Happy 2021! After dry Januari, finally the moment has arrived to forget about the past year, may it never return, in no shape or form whatsoever. However, all is still not well with the world at the beginning of 2021. I hope this review reaches you in good health and sound mind. With this new year, I’ll kick off with a new dram from a new Distillery. Kingsbarns is the new distillery owned by the Wemyss-family, a name we already know as an independent bottler of Single Malts like the Bowmore “Aniseed Pastille” and the Clynelish “Cayenne Cocoa Bean“, Malts I reviewed earlier.
Kingsbarns Distillery lies approximately six miles from St. Andrews, close to the Kingsbarns Golf Links. This is not a coincidence since the distillery was the dream of former Golf Caddie Douglas Clement. Word is that clients of Douglas’ were asking for directions to the nearest distillery, for “refreshments” after a strenuous game of golf, and since there really wasn’t a distillery close by, Douglas came up with the idea of having a distillery much closer to the golf course. Douglas found a suitable site close to the Golf Links. He found the derelict East Newhall Farm that serviced Cambo House and Estate. The buildings originated from around 1800 as part of the East Newhall Farm. Owned by Thomas Erskine, the ninth Earl of Kellie, and were restored for the use as a distillery in the original style. The farm, now distillery, overlooks barley fields, what else do you need? Kingsbarns Distillery opened in November 2014 and began filling casks from March 2015.
Raising money for a distillery was too much for Douglas alone, so he looked for financial backing, eventually finding the Wemyss family. Some reports mention that Wemyss simply joined the project, where others mention Douglas was bought out by Wemyss. As far as I know, Douglas worked together with Wemyss to fulfil his dream. The Wemyss family themselves probably were interested in the project, because they already did have a Whisky business and thus know their way around, but also have a historical link with this site as well. The 7th Earl of Wemyss owned part of the Cambo Estate between 1759 and 1783.
Color: White wine
Nose: Very Malty and grassy, but also pleasant. Young and creamy with hay, cereal and citrus aroma’s. Yes. very Lowland. Somewhere between soft and fresh ‘n zesty. Young, but not really new make spirit young (so nothing like young Tomatin, which is more milky and acidic to boot). Vanilla pudding with a little bit of American oak (vanilla and some wood spice), soft wood. Sweet mint candy. Menthos and vanilla ice-cream. With some air more friendly floral notes emerge. Already quite balanced and accomplished for such a young malt, but young and simple nevertheless. The nose can be compared easily with something like Bruichladdich Organic (the vintage ones @ 50% ABV), which are around twice the age, and still those are considered to be very young. The Bruichladdich tastes much bigger though. Tiny hint of toasted oak and a winey top-note. What was STR-cask again Kato? (Shaved, Toasted en Re-charred). Nice nose, better than expected. After some more breathing a little bit of new make does show up, but not much. However once this note shows up, it never leaves again, so definitely a young expression, but that’s what we expected now, didn’t we? Perfumy and aromatic next, like a Dutch Korenwijn or Jenever. A light Whisky for springtime, an introduction.

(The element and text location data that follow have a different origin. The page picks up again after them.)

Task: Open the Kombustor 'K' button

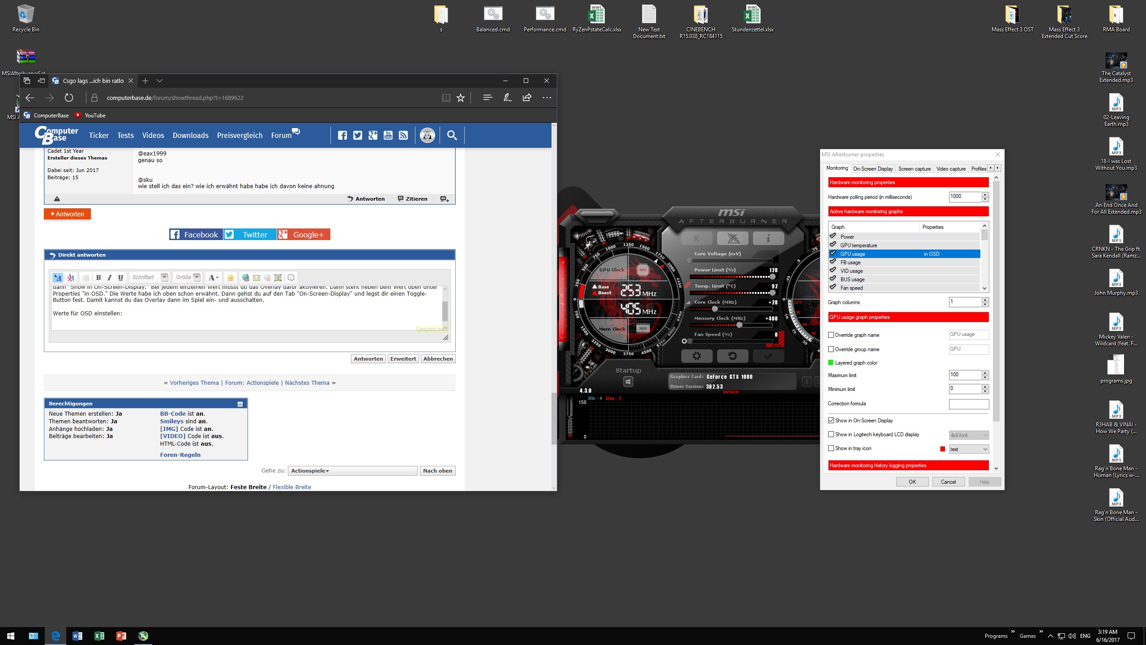Action: (x=697, y=238)
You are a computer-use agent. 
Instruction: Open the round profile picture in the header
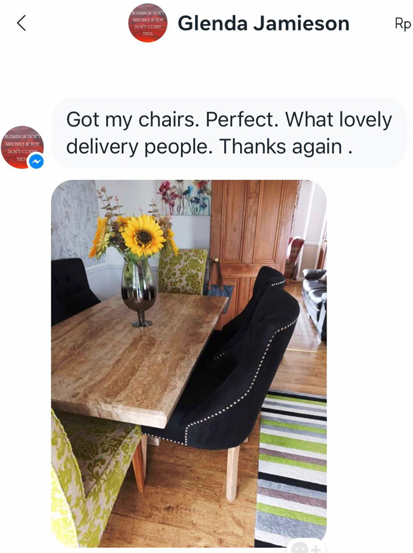point(148,23)
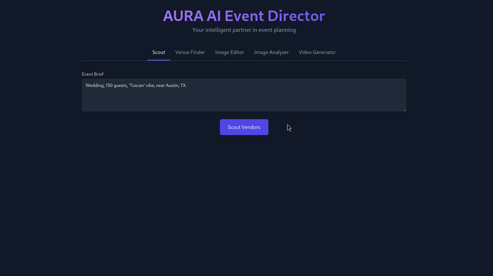Click the active Scout tab
Image resolution: width=493 pixels, height=276 pixels.
pos(159,52)
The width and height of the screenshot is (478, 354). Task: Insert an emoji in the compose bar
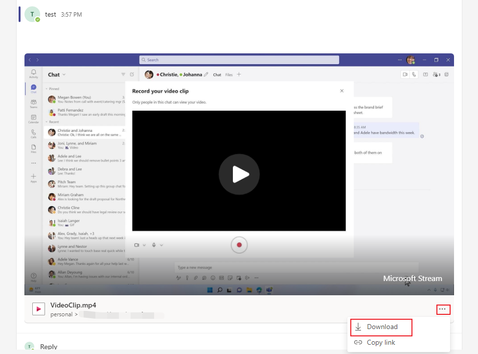(212, 277)
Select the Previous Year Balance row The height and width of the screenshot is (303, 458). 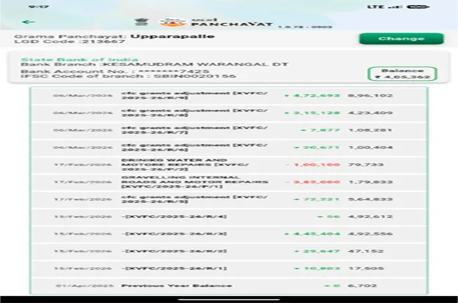(228, 285)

Taste: Sweet and citrussy, floral and grassy, but also a bit (sugar) watery (with licorice) and simple. Again, this whiff of toasted cask, lemongrass and young sweet malt. The sweet note makes for an instant gratification Malt, be it a very simple one. Here the youth is even more noticeable. It definitely lacks a lot of complexity and some balls. What you taste is what you get. It doesn’t really evolve much in my glass. It’s very soft and friendly, like a soft spoken person. Humble and kind. Lowland-ish in style. Luckily, some backbone is offered by a peppery note and warm wood. Cold White Wine storage complete with a whiff of new cardboard. The higher ABV of 46%, does help to lift things a bit up, although I do believe this Malt could have done with an even higher ABV. Very short sweet finish, peppery and warming, dessert-like, with hardly any aftertaste.
The nose shows this distillate really has potential. I guess this will be very nice when it gets more years behind its belt. The Lowland quality is there, time and the people of Kingsbarns will do the rest. A Malt to start your evening with. Treat this as an introduction, a young whisky to present itself. We now know what style to expect. It is most definitely not a full blown Whisky yet, and if you buy a bottle expecting a proper aged Whisky, you’ll be disappointed. Nice one for building expectations. We’ll be watching this one to see how this develops further.
Thanks go out to Nico, for this sample of his Whisky.